私立秀麗華美学園
「ほーう。それでさっきはあーゆーことに」


……この男、自分のしたことを踏まえた上でこんなにやけ顔をしているのだろうか。

ゆうかが苦笑して俺を見上げる。俺も苦笑を返す。
まあ、あん時は照れに照れてたし、どうしていいかわからないぐらいだったから、助かったと言えば助かったわけだよな。この男の奇行のおかげで。

ゆうかは校舎の方を見やってから言った。


「どうする? 私も和人も、親は来てないわけだし、挨拶する人には、まわってる間に大体会っちゃったし……どうせだから、ここで話していかない? 「しらかみ学園」の、先輩の話も、聞きたいしね」

「多少不本意だけど、そうだな」

「おーっしゃ大歓迎! なんでも聞きたまえ、後輩たちよ。

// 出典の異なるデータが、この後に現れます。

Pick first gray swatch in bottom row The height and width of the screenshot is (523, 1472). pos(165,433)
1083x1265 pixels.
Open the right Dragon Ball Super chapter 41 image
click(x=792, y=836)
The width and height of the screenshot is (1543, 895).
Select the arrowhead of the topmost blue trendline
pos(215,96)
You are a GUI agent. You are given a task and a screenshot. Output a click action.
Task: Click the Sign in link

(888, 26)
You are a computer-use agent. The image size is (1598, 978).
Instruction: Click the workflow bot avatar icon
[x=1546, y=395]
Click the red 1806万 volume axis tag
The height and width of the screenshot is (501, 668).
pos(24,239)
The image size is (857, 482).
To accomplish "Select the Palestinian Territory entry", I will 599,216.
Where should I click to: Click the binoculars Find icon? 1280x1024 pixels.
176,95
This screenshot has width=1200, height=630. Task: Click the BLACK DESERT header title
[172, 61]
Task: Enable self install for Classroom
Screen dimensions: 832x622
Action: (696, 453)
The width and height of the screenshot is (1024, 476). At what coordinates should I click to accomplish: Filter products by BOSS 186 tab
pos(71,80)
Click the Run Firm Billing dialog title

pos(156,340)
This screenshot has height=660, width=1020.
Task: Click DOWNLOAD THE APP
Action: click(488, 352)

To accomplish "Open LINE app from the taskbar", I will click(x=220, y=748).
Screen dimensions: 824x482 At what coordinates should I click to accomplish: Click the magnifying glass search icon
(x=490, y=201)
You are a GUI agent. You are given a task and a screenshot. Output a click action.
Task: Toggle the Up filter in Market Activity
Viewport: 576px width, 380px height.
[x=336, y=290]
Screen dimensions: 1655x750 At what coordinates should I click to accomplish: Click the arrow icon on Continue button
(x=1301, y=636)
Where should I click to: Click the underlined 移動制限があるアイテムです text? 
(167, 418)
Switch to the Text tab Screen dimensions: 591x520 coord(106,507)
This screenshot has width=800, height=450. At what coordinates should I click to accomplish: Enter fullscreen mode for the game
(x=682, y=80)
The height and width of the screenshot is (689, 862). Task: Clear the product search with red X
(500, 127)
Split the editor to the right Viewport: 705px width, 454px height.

ついでに肥料まきを手伝え!」


そうして俺たちは、交流会の時間を薔薇園で過ごすことにした。
交流会は強制参加でもないし、生徒の参加率は大抵6割ぐらいだ。何よりこのままこの空間で、この空気を感じ続けて、記憶に刷り込んでしまいたかった。この先ずっと、忘れられないぐらいに。

記念すべきこの日。6月の終わり、梅雨時期にも関わらず晴天に恵まれた学園祭。

今日は「愛され」記念日なのだ。